Core Concepts
This paper proposes an efficient algorithm to schedule root-to-leaf operations, such as deferred queries and secure deletes, in write-optimized data structures like Bε-trees, in order to minimize the average completion time of these operations.
Abstract
The paper addresses the problem of efficiently processing and analyzing content for insights in write-optimized data structures like Bε-trees. It focuses on a new latency consideration that arises when there is a backlog of root-to-leaf operations, such as deferred queries and secure deletes, that must be completed as quickly as possible.
The key insights are:
The authors model each root-to-leaf operation as a "message" that must be flushed from the root to its target leaf, and the goal is to minimize the average completion time of these messages.
They show that this problem is NP-hard, but provide an O(1)-approximation algorithm by reducing it to a classic scheduling problem called P|outtree, pj=1|ΣwC.

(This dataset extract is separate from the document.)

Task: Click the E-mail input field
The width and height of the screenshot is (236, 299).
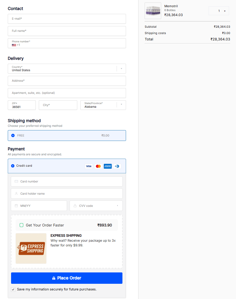Action: 66,19
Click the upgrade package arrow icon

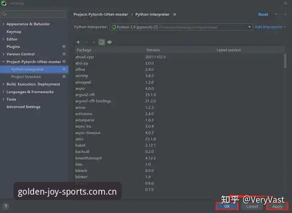point(94,42)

The algorithm works by first constructing an "overfillingˮ schedule that may violate the node size constraints, and then converting it to a valid schedule while only increasing the cost by a constant factor.

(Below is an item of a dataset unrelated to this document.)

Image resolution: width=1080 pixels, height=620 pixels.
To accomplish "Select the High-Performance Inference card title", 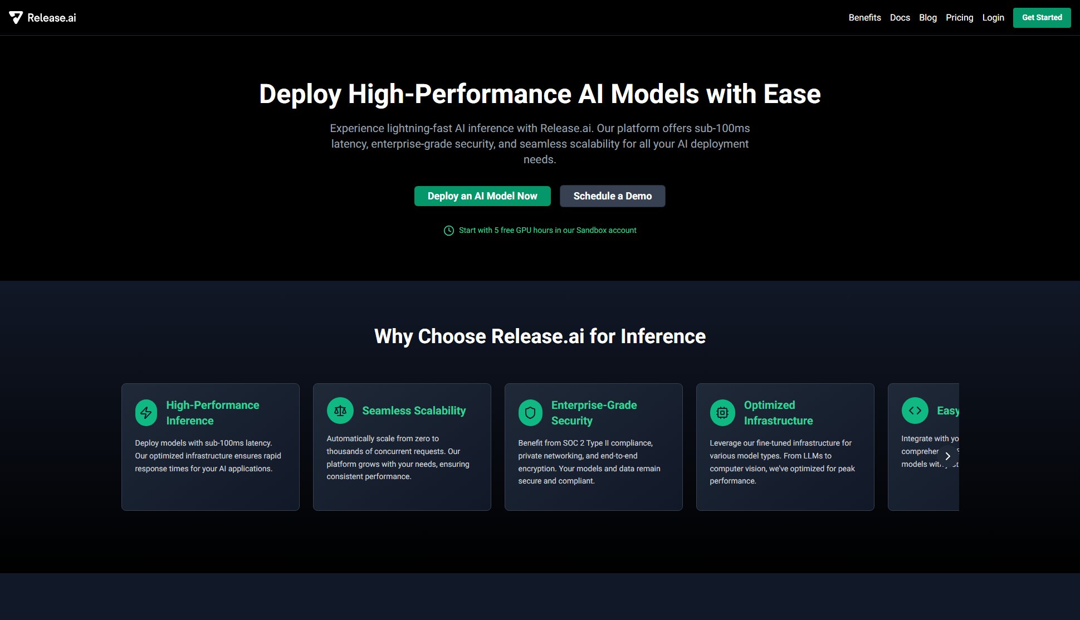I will pyautogui.click(x=212, y=413).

The analysis involves carefully bounding the delay incurred when converting the overfillingschedule, and leveraging properties of the packed sets used to organize the messages.
The proposed solution provides a principled approach to efficiently handling root-to-leaf operations in write-optimized data structures, balancing the competing goals of write-optimization and low latency.
Stats
There are no key metrics or important figures used to support the author's key logics.
Quotes
There are no striking quotes supporting the author's key logics.